Fast convergence of the Expectation Maximization algorithm under a logarithmic Sobolev inequality
Rocco Caprio, Adam M Johansen
TL;DR
This work analyzes the Expectation Maximization algorithm for latent-variable models through a Euclidean–Wasserstein gradient-flow lens, casting EM as alternating minimization of a free energy $F(\theta,q)$ on the product space $\mathcal{M}_2=\mathbb{R}^{d_\theta}\times\mathcal{P}_2(\mathbb{R}^{d_x})$. Under a smoothness condition and an extended log-Sobolev inequality with constant $\lambda$, the authors derive non-asymptotic exponential convergence for the free energy and, via an extended Talagrand inequality, for the EM iterates themselves, with rates governed by $\lambda$ and the Lipschitz constants. The paper also analyzes several EM variants—first-order EM, Langevin EM, alternating gradient descent, and full gradient descent—providing corresponding non-asymptotic bounds and highlighting a hierarchy where vanilla EM often converges fastest in iteration count for the considered models. The approach yields a unified framework for EM convergence in continuous latent spaces and suggests extensions to slower or local convergence regimes via weaker functional-inequality analogues. Limitations include reliance on the extended LS inequality (holding only for well-behaved hierarchical models) and focus on continuous latent spaces; the authors discuss potential extensions to non-smooth settings and alternative geometries, as well as Monte Carlo approximations.
Abstract
We present a new framework for analysing the Expectation Maximization (EM) algorithm.

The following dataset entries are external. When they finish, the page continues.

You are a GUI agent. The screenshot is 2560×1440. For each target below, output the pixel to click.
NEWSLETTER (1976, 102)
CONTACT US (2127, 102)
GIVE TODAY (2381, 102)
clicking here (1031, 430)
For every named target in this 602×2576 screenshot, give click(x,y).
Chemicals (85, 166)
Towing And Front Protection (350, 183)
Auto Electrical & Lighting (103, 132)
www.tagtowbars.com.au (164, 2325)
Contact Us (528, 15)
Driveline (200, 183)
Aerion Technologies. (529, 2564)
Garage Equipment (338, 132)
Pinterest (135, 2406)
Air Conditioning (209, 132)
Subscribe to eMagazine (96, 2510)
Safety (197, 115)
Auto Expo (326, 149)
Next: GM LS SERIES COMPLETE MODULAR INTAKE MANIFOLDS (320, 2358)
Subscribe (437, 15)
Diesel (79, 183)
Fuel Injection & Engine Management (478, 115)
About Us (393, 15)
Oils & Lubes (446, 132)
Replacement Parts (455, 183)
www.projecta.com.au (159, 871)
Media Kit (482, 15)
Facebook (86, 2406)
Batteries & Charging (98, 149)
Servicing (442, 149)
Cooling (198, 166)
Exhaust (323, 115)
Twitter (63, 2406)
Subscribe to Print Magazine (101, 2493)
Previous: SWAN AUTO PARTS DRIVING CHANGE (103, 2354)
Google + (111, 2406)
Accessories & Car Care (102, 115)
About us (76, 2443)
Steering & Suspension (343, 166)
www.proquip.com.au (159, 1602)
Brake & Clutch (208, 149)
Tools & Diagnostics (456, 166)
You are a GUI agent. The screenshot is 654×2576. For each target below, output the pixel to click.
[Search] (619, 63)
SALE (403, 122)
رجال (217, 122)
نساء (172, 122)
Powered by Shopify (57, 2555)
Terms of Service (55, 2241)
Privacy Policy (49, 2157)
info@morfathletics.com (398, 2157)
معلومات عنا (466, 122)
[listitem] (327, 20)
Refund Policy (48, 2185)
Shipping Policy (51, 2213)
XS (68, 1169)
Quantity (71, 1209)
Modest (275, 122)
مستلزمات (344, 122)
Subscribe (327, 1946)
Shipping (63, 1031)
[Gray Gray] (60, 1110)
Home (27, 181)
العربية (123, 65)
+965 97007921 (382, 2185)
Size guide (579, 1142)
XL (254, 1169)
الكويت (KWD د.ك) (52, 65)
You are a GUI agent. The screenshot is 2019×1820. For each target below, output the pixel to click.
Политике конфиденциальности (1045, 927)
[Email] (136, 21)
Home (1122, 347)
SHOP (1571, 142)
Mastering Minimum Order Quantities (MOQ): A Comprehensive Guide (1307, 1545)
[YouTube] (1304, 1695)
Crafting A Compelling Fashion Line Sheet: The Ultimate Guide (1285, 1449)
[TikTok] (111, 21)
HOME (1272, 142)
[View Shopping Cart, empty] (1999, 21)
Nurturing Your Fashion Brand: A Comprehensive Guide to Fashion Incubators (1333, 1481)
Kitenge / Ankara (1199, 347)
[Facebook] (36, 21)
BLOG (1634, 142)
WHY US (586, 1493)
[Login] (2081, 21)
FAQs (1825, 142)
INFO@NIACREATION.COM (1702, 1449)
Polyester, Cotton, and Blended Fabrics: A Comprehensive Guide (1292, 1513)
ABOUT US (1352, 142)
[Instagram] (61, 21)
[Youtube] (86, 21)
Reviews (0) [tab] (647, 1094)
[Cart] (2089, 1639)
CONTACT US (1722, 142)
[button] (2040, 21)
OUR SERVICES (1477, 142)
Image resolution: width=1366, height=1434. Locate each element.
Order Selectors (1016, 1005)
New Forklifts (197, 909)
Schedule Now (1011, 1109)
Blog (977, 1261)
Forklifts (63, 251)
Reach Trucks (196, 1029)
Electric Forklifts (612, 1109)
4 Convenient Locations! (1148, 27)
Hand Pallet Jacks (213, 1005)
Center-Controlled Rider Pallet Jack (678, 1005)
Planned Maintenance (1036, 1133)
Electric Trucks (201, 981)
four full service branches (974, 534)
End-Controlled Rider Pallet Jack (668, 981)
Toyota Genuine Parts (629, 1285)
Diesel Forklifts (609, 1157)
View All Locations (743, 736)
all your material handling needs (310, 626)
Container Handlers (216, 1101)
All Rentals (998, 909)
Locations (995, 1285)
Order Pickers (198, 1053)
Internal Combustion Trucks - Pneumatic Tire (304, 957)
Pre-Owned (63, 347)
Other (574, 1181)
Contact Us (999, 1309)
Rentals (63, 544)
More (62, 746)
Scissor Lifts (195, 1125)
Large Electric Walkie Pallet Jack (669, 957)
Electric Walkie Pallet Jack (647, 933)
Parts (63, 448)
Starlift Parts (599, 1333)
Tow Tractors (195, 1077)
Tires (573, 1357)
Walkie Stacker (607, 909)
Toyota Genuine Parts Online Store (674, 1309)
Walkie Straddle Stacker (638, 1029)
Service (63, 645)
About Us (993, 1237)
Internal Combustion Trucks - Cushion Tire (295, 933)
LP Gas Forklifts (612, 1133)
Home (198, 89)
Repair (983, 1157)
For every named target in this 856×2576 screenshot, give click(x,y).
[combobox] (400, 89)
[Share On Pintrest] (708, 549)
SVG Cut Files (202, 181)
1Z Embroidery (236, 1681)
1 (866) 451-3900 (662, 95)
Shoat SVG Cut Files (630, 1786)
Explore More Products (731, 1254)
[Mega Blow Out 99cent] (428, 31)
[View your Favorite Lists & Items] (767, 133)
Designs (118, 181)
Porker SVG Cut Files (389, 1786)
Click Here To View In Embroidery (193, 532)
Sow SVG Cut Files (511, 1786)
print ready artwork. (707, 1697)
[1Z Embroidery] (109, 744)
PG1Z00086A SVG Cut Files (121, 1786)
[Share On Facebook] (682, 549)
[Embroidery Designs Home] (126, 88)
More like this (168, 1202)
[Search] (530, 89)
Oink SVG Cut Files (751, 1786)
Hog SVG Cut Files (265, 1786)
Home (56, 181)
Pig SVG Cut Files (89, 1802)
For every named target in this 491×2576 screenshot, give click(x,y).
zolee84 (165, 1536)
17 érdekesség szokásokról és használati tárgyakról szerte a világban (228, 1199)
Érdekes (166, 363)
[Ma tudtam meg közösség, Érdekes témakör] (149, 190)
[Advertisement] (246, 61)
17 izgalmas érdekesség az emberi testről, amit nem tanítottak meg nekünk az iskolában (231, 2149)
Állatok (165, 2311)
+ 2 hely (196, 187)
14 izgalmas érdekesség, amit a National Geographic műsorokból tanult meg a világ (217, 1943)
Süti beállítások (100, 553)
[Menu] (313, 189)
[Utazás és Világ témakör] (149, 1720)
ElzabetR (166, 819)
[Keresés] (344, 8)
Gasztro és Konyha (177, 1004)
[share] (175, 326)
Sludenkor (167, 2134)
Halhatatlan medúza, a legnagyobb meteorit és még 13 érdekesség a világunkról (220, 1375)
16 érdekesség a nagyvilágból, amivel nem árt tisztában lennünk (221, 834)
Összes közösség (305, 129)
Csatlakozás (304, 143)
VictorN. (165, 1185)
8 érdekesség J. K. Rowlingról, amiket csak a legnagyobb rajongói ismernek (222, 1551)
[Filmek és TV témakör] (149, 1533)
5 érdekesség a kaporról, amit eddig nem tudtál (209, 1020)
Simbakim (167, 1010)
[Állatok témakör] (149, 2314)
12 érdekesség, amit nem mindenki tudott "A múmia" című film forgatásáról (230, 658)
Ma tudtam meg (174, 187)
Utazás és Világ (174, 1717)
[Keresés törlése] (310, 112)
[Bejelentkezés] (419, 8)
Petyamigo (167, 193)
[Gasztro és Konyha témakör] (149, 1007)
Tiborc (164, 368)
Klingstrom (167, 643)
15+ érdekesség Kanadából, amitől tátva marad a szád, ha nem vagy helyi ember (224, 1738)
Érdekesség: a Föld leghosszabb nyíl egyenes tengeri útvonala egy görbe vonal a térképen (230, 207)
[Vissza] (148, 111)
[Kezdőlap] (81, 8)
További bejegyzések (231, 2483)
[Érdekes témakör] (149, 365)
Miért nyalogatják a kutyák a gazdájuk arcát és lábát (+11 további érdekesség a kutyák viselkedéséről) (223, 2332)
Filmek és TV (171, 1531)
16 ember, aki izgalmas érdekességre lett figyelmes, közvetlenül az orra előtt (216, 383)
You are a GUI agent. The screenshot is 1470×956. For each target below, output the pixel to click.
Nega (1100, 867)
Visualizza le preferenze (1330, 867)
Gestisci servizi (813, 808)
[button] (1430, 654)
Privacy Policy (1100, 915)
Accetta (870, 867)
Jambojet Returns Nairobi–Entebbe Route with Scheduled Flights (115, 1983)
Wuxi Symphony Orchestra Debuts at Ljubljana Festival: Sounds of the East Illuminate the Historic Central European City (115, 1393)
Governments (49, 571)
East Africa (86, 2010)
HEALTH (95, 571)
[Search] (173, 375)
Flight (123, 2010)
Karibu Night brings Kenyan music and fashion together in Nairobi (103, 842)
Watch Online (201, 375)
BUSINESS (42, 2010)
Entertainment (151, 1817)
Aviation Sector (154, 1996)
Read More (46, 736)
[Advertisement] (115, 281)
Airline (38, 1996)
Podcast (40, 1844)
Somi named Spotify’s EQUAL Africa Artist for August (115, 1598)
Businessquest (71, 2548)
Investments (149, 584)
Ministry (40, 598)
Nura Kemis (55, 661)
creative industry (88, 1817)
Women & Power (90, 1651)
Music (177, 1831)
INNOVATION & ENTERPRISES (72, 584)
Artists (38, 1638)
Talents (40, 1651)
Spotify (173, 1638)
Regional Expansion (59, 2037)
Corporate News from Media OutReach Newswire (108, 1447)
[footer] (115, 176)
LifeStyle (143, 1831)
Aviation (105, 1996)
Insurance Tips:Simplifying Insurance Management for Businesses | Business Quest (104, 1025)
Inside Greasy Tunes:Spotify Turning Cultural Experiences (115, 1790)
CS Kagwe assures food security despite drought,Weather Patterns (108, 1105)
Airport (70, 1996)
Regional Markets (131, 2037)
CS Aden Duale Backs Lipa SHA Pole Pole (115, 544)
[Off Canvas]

Drawing on recent advances in the theory of gradient flows over Euclidean-Wasserstein spaces, we extend techniques from alternating minimization in Euclidean spaces to the EM algorithm, via its representation as coordinate-wise minimization of the free energy. In so doing, we obtain finite sample error bounds and exponential convergence of the EM algorithm under a natural generalisation of the log-Sobolev inequality. We further show that this framework naturally extends to several variants of EM, offering a unified approach for studying such algorithms.